Per capire la diffusione geografica di certe espressioni non si potevano analizzare delle raccolte di testi? «Studiando dei testi già scritti non è detto si riesca a ottenere una fotografia della lingua realmente parlata dalle persone» ci spiega Baranzini. Il contesto della lingua scritta è diverso da quella parlata: per tornare all’esempio di prima, in un testo è più facile essere assenti ingiustificati che bigiare. Per questo «in sociolinguistica l’inchiesta è il metodo di indagine di base: un tempo per disegnare gli atlanti linguistici si girava il territorio muniti di questionari con un certo numero di termini, espressioni e frasi».
Il progetto lìdatè aggiorna questa metodologia: «Pensiamo che la tecnologia ci permetta di trasformare questa inchiesta sociolinguistica, di renderla più diffusa, capillare e veloce chiedendo direttamente alle persone, ai parlanti di partecipare».
Non rischia di esserci un problema di selezione, di raggiungere solo alcune fasce di popolazione ottenendo quindi una fotografia parziale? «Sì, è un rischio di cui siamo consapevoli e che riguarda tutte le operazioni di questo tipo. Abbiamo cercato di ampliare il più possibile l’utenza, ad esempio creando non una app per smartphone, ma un sito accessibile quindi da più dispositivi». Inoltre al momento dell’iscrizione si traccia un profilo abbastanza completo, chiedendo fascia di età, livello di istruzione: «Così sapremo se un gruppo sociale o una fascia d’età sono rimasti fuori dall’inchiesta e non correremo il rischio di attribuire a tutti i parlanti aspetti che riguardano invece solo una parte».
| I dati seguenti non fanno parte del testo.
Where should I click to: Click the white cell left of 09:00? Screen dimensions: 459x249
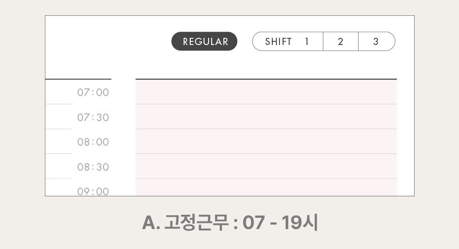pyautogui.click(x=58, y=187)
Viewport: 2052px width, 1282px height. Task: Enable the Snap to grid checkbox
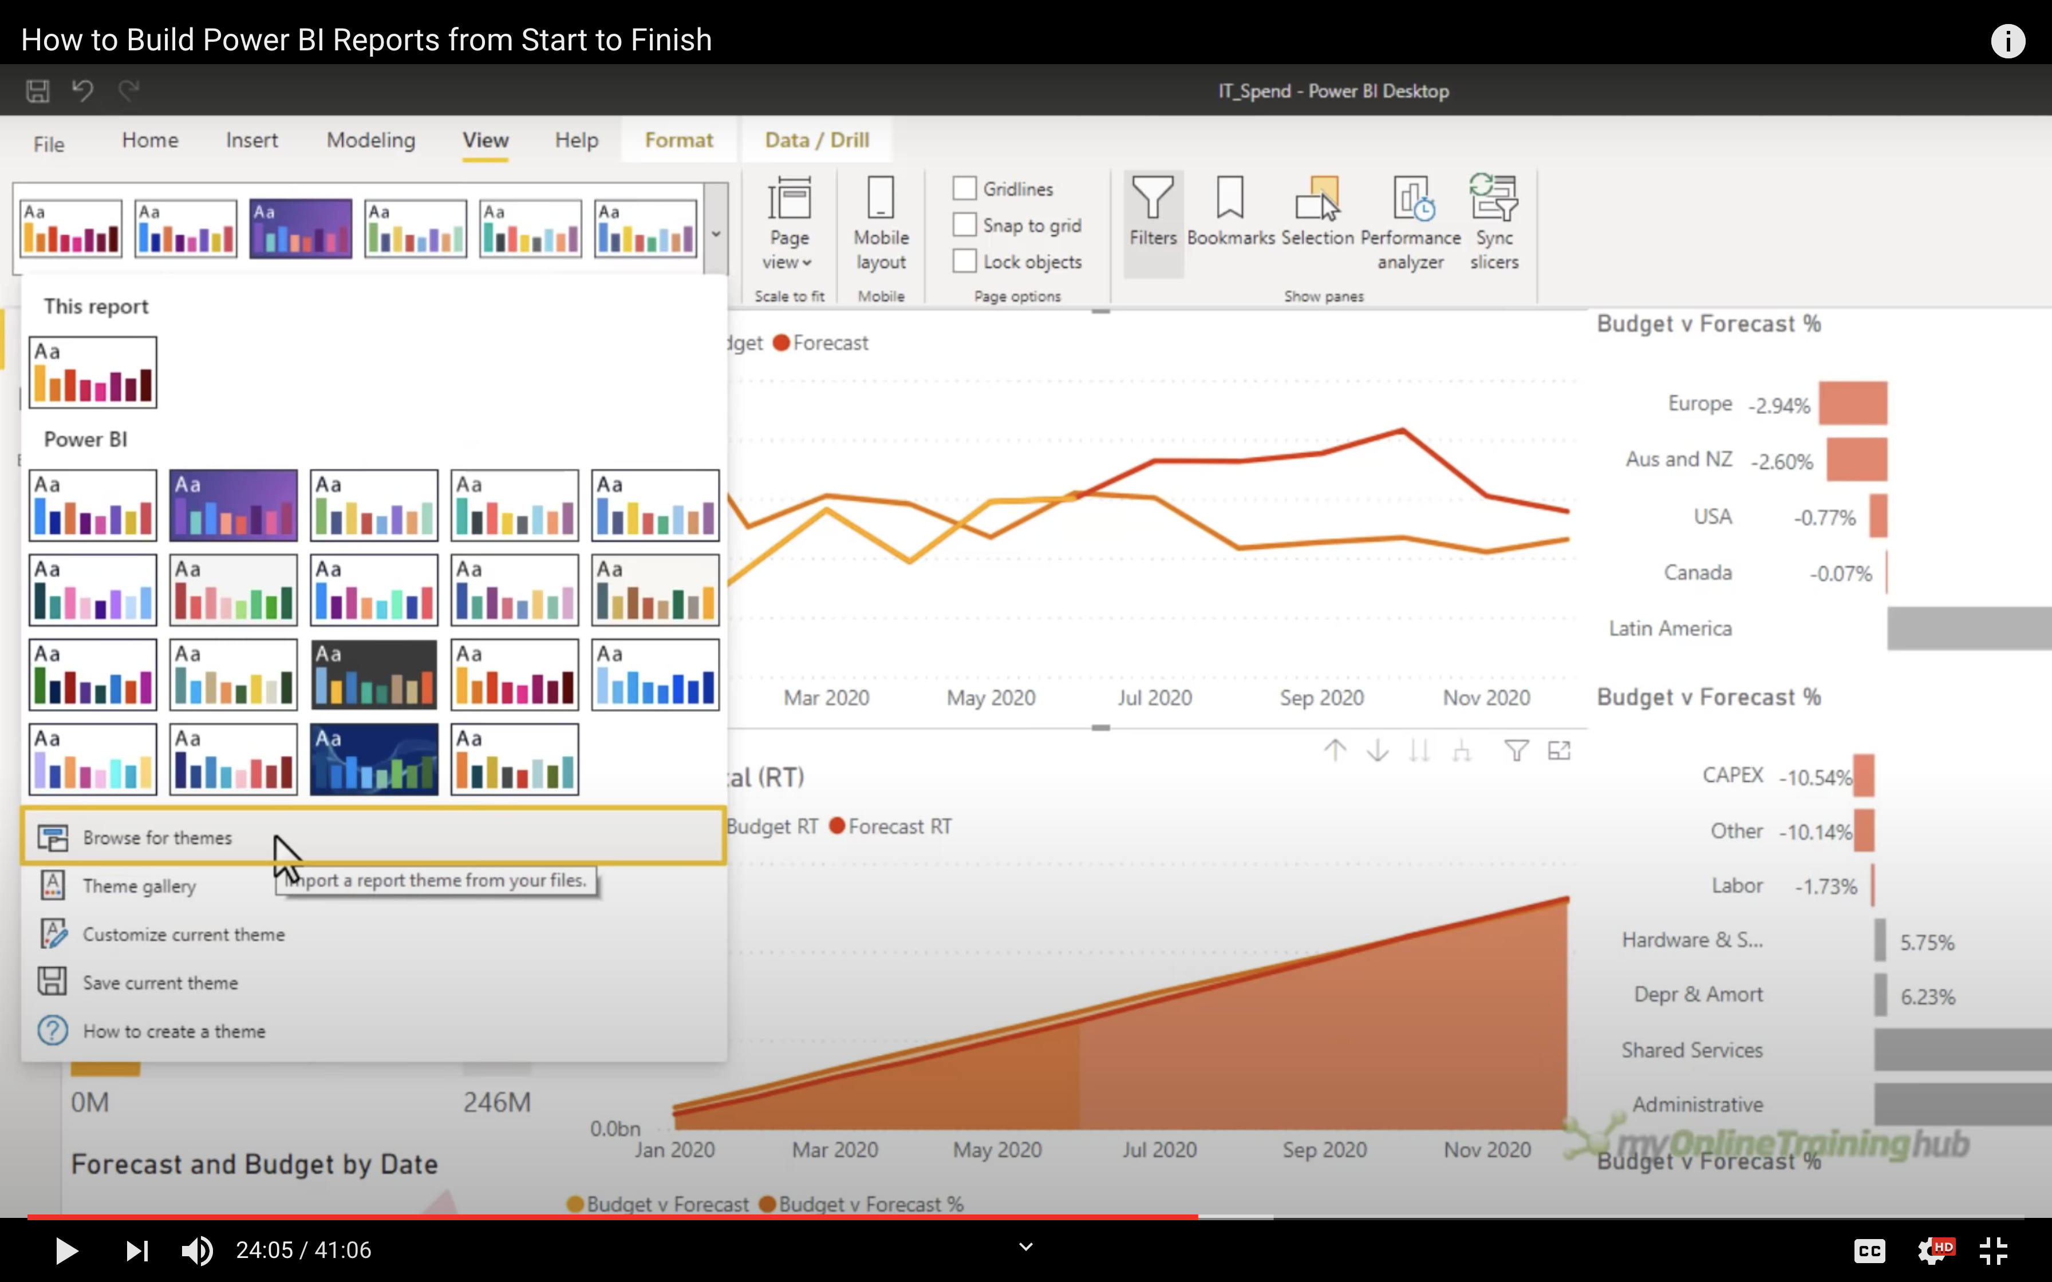point(964,225)
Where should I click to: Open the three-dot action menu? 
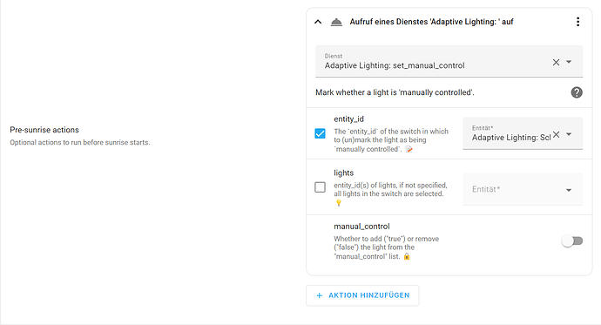click(x=577, y=22)
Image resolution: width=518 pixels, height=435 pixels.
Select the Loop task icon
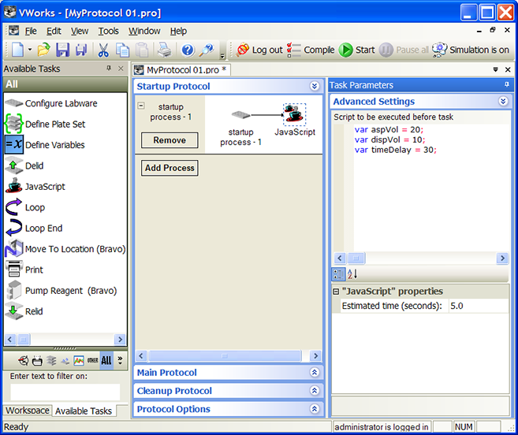pos(14,207)
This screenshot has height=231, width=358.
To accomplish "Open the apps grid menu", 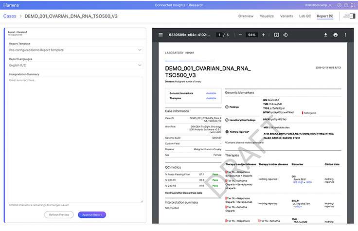I will tap(352, 5).
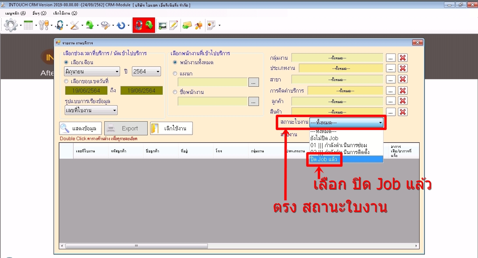Select the เลือกขอบเขตวันที่ radio button
This screenshot has width=478, height=258.
pos(66,81)
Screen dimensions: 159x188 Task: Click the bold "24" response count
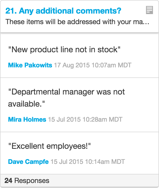(8, 180)
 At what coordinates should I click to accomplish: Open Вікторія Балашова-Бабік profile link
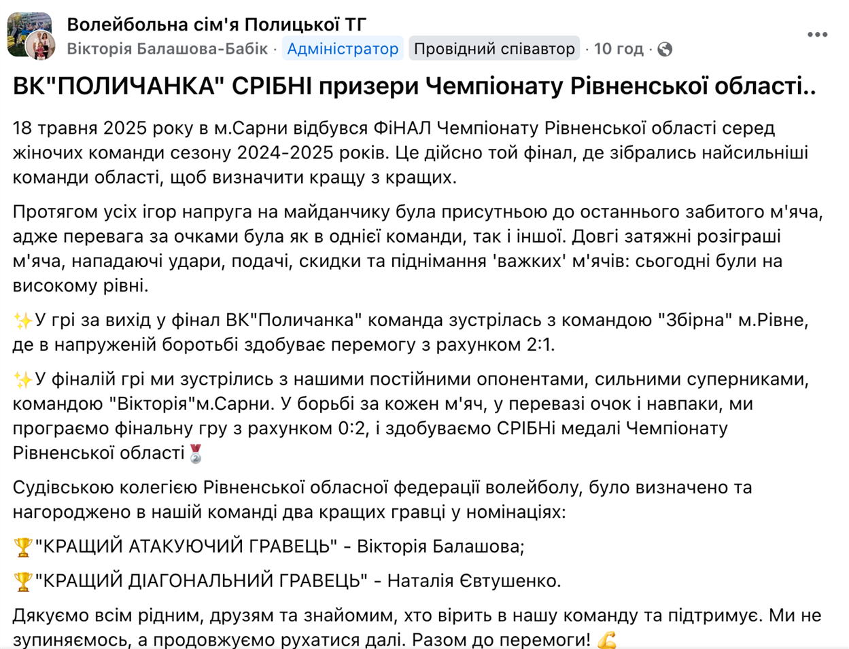point(167,49)
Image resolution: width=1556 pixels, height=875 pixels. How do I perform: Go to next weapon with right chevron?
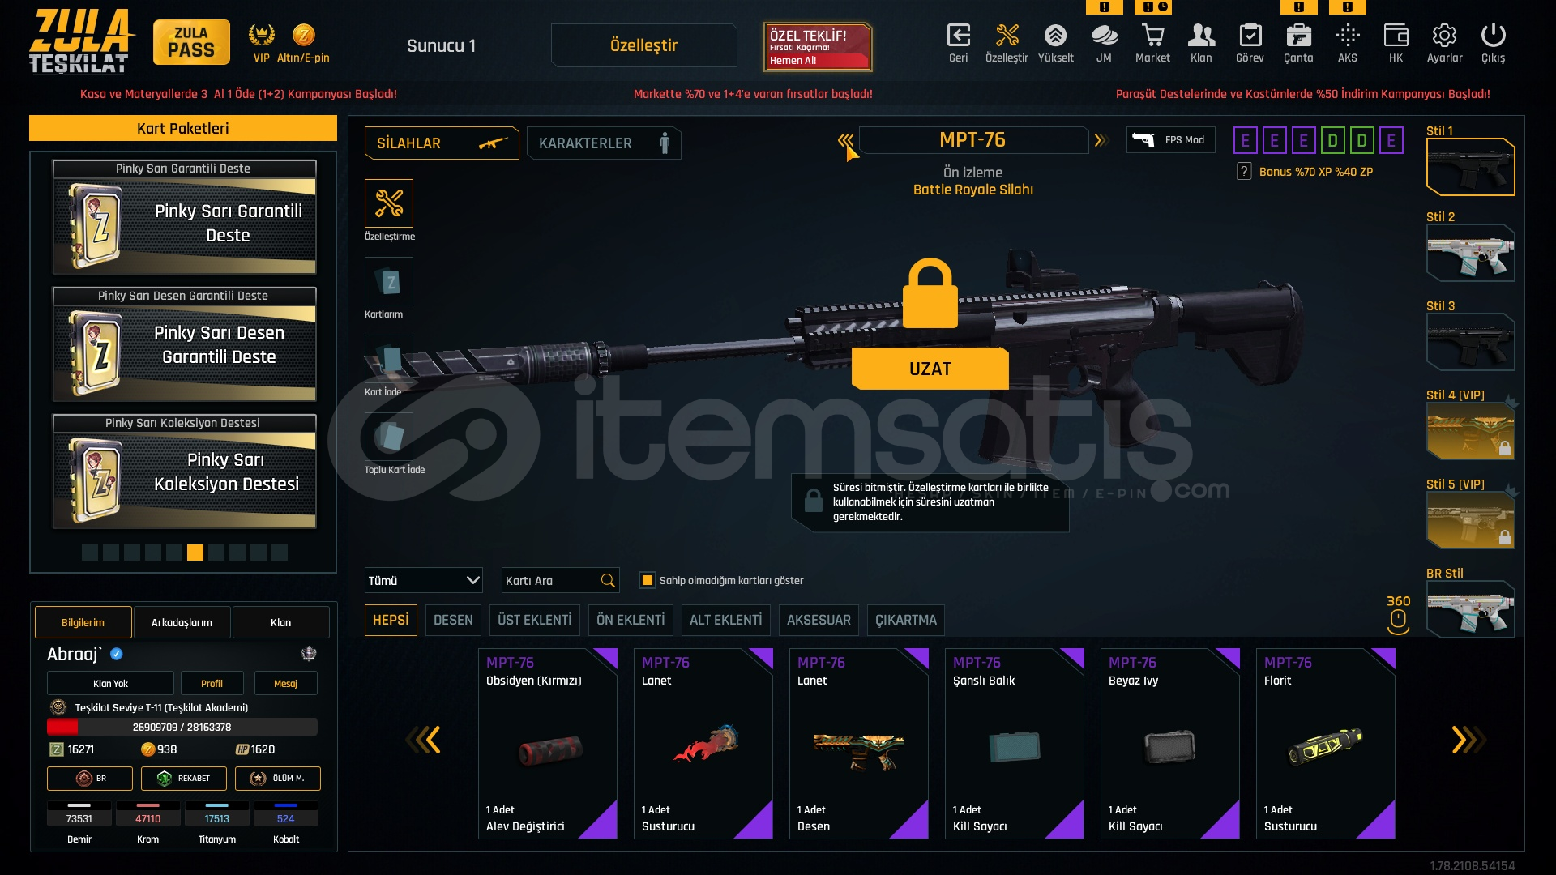[1101, 140]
Obiettivo, come detto, è studiare come la lingua cambia nello spazio; tuttavia viviamo in un’epoca con un’elevata mobilità e oltretutto molte esperienze linguistiche sono “extraterritoriali”, dalle trasmissioni radio e tv ai social media. «Sono aspetti che rendono più complicato il nostro compito» conferma Baranzini. Per gestire questa ricchezza del background linguistico dei parlanti si è fatto di nuovo ricorso a una profilazione più completa possibile, chiedendo ad esempio se la persona ha vissuto più di un anno in un’altra regione italofona, quale lingua si parlava nel contesto familiare eccetera. «Per le mappe ci basiamo sostanzialmente su un’autovalutazione: è il parlante stesso che decide dove è localizzato il suo italiano. È chiaramente una semplificazione, ma avendo altri dati sul suo percorso potremmo capire perché magari c’è un dato discordante con gli altri».
Qual è l’orizzonte temporale del progetto? «Abbiamo tantissimo materiale» spiega Baranzini, riferendosi a espressioni e termini che sono particolarmente soggetti a variazione geografica. «Se volessimo anche solo testare le variazioni svizzere, e non è quello il nostro obiettivo, potremmo andare avanti decenni». Per ora è prevista una prima fase di due anni «anche per vedere se la partecipazione è attiva e continua», poi si vedrà. «Più risposte avremo più i risultati saranno significativi; dipende anche da quanto riusciremo a diffondere il progetto al di fuori dei confini della Svizzera italiana».